Para un amante de la literatura como yo, el cómic podría parecer un universo paralelo al de los libros y al tiempo, ajeno, menos trascendente quizá, más alejado acaso de lo que algunos llaman "La Gran Literatura" (las mayúsculas son de mi cosecha). No obstante, yo reconozco con orgullo, con añoranza, que los cómics fueron una parte importante de mi aprendizaje y disfrute infantil y adolescente y que lo siguen siendo, quizá en menor medida, hoy día. Mi padre me los compraba semanalmente y mi madre, incluso sabiendo yo leer ya a mis tres añitos, me los leía con esa paciencia y dedicación que solo una madre puede brindar. Yo disfrutaba de esas lecturas como nunca podré volver a hacerlo. Ellos, mis padres y esos cómics, tienen la bendita culpa de que yo me haya consagrado a la profesión (dicho desde la óptica y el profundo significado del verbo "profesar") de la escritura.

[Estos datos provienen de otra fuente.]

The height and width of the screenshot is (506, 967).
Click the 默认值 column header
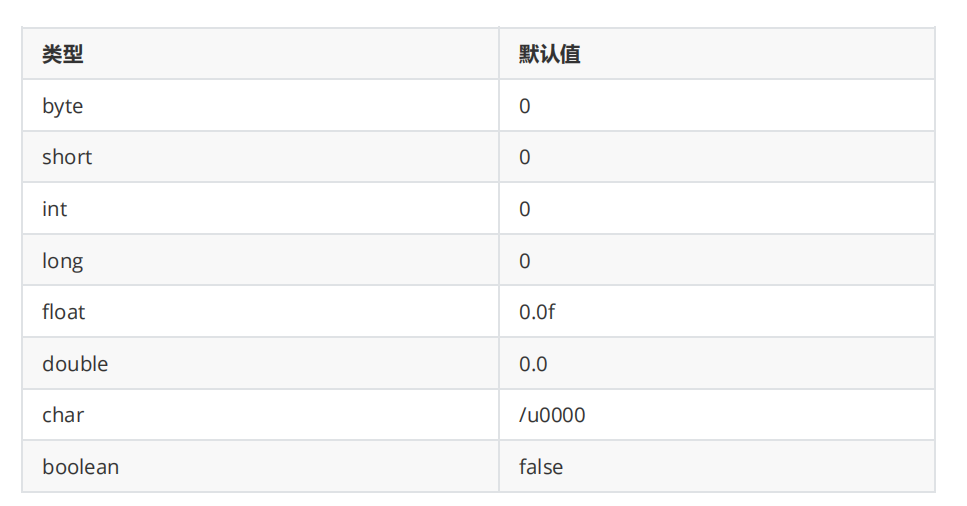click(549, 54)
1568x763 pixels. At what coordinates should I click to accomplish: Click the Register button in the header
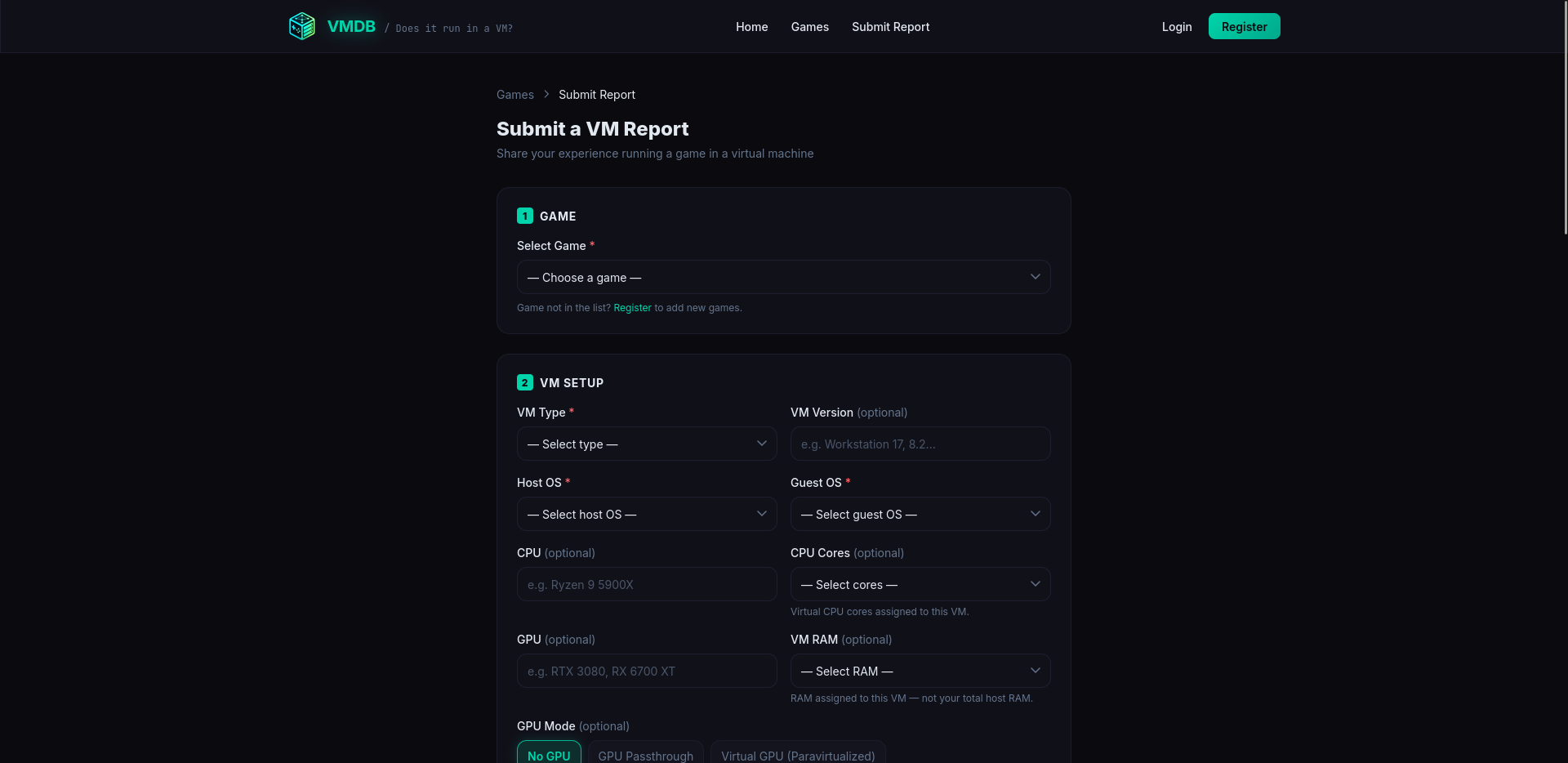(x=1243, y=26)
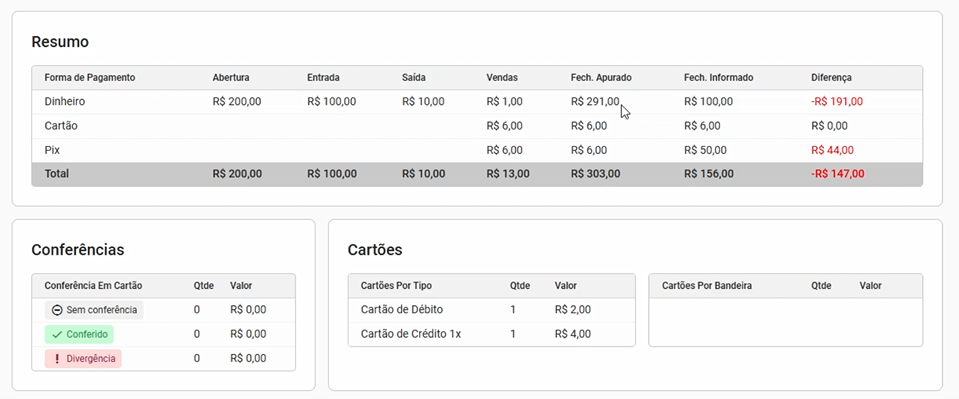Select the Cartão de Crédito 1x row
The height and width of the screenshot is (399, 959).
pyautogui.click(x=491, y=334)
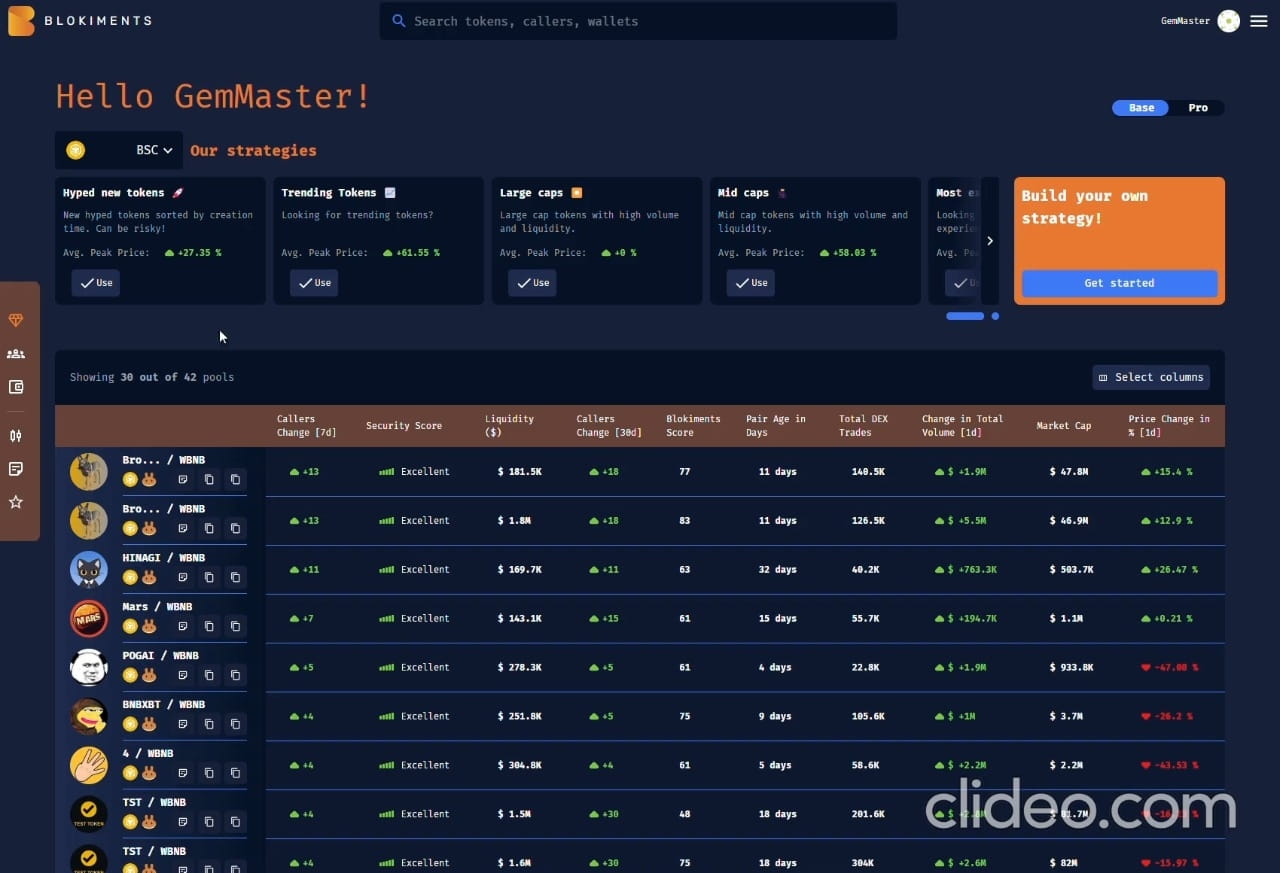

De pequeño, en mi casa abundaban el "TBO", el "Pulgarcito", el "DDT" o el "Tiovivo", con aquellos personajes inimitables de los grandes ilustradores de la época: Mortadelo y Filemón, Zipi y Zape, Carpanta, Pepe Gotera y Otilio, El botones Sacarino... La risa estaba garantizada. Más tarde, "El Capitán Trueno", "El Corsario de Hierro" y "El Jabato", además de otros como Tex o Zagor, poblaron de aventuras y peripecias internacionales mis tardes y las de mi hermano. No le hacíamos ascos, tampoco, a "El Guerrero del antifaz", a "Roberto Alcázar y Pedrín" o a "El Sheriff King". En definitiva, crecimos ambos con aquellas, obras llamadas aquellos tiempos lejanos "Tebeos", un sustantivo muy español que desgraciadamente se ha perdido en beneficio del anglicismo.

Ya un poco más creciditos ambos, entraron en nuestras vidas otros personajes que no desmerecían en absoluto a los primeros: uno de ellos fue un periodista extranjero (como Tintín, otro periodista que nos permitió acompañarlo en sus incontables aventuras a lo largo y ancho de todo el planeta) que se movía por París y aledaños con una contundencia y un desparpajo inigualables para desentrañar misterios diversos: Ric Hochet. Se enfrentaba tanto a un hombre lobo como a una banda de atracadores con igual valentía, y desenmascaraba a un supuesto vampiro o a un pretencioso  espadachín con la habilidad de un detective y la perseverancia de un sabueso. Su campo de batalla era principalmente París, pero su origen rebasaba fronteras: André Paul Duchâteu (belga) como guionista y Gilbert Gascard, "Tibet" (francés) como dibujante eran sus creadores.

Sus aventuras eran deslumbrantes: nos transportaban a lugares lluviosos, a entornos sombríos, a ciudades enigmáticas que ni siquiera sospechábamos que algún día visitaríamos, como París o Bruselas, nos mantenían en tensión en tardes que hoy resultan irrecuperables, pero que permanecen en la memoria de ambos, y que no nos abandonarán salvo por razones ajenas a nuestra querencia. Ric Hochet fue uno de nuestros héroes, sin duda.

Ya de mayor, cuando tuve ocasión de visitar la capital belga por primera vez, en 2012, y pude encontrar este magnífico, precioso mural en una de sus calles, la sensación que me invadió me hizo saber que Ric Hochet seguía presente a pesar de los años transcurridos. Supe que ese reencuentro con tan singular periodista-investigador merecía ser inmortalizado en esta imagen como un gráfico y evocador fragmento de nostalgia.